* begin Document segment *
I don't know the answer to the second part of your question (yet), about the self-avoiding fylfot fractal, but here's an L-system generating outlines of patches of monotiles, implied by the H7/H8 recursion in the original paper.

Running code here: https://trinket.io/library/trinkets/274cc18bd5

The rules I came up with were:

  • $U \to V++R++U++V++W++V++R--U++V++W++V++R++U--V$
  • $V \to W++V++R++U++V++W++V++R--W$
  • $W \to V++R++U++V++W++V++R--W++V++R++U++V++W--V$
  • $R \to V++R++U++V++W++V++R--W$

with a starting pattern of $U++V++W++V++R$, where $+$ is rotate right 30 degrees, $-$ is rotate left 30 degrees, and the basic symbols $UWVR$ are defined in terms of the angle operators above and 2 straight lines of length $a$ and $b$ like so:

  • $U \to a+++b--b+++a--a+++b$
  • $V \to b---a$
  • $W \to a+++b$
  • $R \to aa$

In the production rules, there are various cycles of the starting position; those cycles are adding a monotile at the next level down in the pattern.
* end Document segment *
* begin Data *
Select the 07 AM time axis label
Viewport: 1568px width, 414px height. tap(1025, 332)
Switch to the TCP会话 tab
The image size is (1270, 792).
* end Data *
Directives:
1: For each statement below, say yes or no depending on whether the monotile L-system post agrees with it, and quote the words from the post that decide it. (a) The pattern begins as U++V++W++V++R. (b) The + symbol stands for a 30-degree turn to the left. (c) The writer has already answered the part of the question about the self-avoiding fylfot fractal.
2: Continue the monotile L-system post with a few more sentences, starting right after its last sentence.

Answers for this exercise:
1:
(a) Yes: "with a starting pattern of $U++V++W++V++R$"
(b) No: "$+$ is rotate right 30 degrees"
(c) No: "I don't know the answer to the second part of your question (yet), about the self-avoiding fylfot fractal"

2:
For the fractal: in every H8, 2 of the 7 (unflipped) tiles are part of a fylfot - and it's always the 2 at the top left of the H8 diagram... so it seems likely to me that further consideration of H8 will lead to the solution.

(Edited to remove the use of a stack; this was being used to return the turtle to the position a tile branches off the outline, but if I just complete the loop round the tile the turtle is there anyway. So now this draws a single continuous line. Also, refactored $R$ to remove an instance of $V$)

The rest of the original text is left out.